It may indeed be contended that a predominant idea ran winding through all the twistings and twinings of his career, connecting his different inconsistencies together; and that this was “a hatred for tyranny.” “He always took his stand,” say his defenders, “with the minority:” and there is something in this assertion. But there is far less fun and excitement in fighting a minority, with a large majority at one’s back, than in coming out, at the head of a small and violent minority, to defy and attack a body of greater power and of larger numbers. It was this fun and excitement which, if I mistake not, were Cobbett’s main inducements to take the side he took in all the contests he engaged in, whether against the minister of the day, or against our favourite daughter of the eighth Henry, who reigned some centuries before his time. Still the tendency to combat against odds is always superior to the tendency to cringe to them, and a weak cause is not unfrequently made victorious by a bold assertion.

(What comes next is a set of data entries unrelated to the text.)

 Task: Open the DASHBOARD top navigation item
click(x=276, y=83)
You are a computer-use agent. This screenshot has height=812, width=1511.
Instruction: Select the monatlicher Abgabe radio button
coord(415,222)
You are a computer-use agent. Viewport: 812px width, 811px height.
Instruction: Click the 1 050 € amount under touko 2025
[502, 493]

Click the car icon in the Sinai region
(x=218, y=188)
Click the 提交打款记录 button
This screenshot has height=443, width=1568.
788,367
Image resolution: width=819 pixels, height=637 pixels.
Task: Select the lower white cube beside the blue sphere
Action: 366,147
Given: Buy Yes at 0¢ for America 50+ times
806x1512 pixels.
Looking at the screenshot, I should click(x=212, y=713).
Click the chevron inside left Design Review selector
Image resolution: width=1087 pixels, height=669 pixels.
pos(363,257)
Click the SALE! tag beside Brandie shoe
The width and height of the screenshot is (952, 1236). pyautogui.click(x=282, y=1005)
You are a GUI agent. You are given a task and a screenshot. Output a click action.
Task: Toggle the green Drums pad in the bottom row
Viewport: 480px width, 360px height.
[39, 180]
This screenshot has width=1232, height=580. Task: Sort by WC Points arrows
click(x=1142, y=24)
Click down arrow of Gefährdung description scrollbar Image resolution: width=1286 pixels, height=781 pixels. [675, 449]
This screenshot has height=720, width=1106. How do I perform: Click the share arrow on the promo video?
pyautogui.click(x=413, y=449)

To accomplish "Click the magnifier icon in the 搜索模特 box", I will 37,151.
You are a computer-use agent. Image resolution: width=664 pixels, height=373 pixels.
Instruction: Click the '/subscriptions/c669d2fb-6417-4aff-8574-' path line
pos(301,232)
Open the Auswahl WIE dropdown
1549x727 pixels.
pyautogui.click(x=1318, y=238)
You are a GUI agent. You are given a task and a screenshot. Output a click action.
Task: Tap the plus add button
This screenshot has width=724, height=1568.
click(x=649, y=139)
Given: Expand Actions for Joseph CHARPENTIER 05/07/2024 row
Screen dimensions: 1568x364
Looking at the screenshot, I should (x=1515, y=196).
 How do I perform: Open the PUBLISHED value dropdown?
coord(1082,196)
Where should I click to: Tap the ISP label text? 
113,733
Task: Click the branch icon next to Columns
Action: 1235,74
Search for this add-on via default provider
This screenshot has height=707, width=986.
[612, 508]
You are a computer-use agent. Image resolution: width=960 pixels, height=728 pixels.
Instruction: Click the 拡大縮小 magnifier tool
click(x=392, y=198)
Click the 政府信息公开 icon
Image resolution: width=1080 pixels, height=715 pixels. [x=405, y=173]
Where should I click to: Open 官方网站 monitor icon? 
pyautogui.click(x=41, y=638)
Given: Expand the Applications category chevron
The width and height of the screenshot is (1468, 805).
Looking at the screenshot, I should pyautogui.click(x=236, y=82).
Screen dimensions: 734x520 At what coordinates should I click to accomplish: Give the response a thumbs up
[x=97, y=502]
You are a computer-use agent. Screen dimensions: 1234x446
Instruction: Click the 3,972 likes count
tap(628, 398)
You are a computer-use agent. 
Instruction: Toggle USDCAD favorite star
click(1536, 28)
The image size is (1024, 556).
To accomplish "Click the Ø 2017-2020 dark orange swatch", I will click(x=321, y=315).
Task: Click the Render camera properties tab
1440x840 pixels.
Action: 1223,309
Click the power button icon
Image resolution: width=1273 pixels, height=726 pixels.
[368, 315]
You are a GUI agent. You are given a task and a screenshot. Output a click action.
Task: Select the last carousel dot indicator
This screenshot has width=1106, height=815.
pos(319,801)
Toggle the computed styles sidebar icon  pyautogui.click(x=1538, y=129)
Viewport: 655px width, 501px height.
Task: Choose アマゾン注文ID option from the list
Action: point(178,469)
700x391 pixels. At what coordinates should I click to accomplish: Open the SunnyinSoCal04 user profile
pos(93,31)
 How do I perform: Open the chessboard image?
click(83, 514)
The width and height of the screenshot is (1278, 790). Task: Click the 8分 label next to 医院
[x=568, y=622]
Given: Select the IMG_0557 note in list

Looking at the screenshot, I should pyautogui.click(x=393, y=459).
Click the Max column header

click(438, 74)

It must be added also, in his praise, that he is always a hearty Englishman. He may vary in his opinions as to doctrines and as to men, but he is ever for making England great, powerful, and prosperous – her people healthy, brave, and free. He never falls into the error of mistaking political economy for the whole of political science. He does not say, “Be wealthy, make money, and care about nothing else.” He advocates rural pursuits as invigorating to a population, although less profitable than manufacturing. He desires to see Englishmen fit for war as well as for peace. There is none of that puling primness about him which marks the philosophers who would have a great nation, like a good boy at a private school, fit for nothing but obedience and books. To use a slang phrase, there was “a go” about him which, despite all his charlatanism, all his eccentricities, kept up the national spirit, and exhibited in this one of the highest merits of political writing. The immense number of all his publications that sold immediately on their appearance, sufficiently proves the wonderful popularity of his style; and it is but just to admit that many of his writings were as useful as popular.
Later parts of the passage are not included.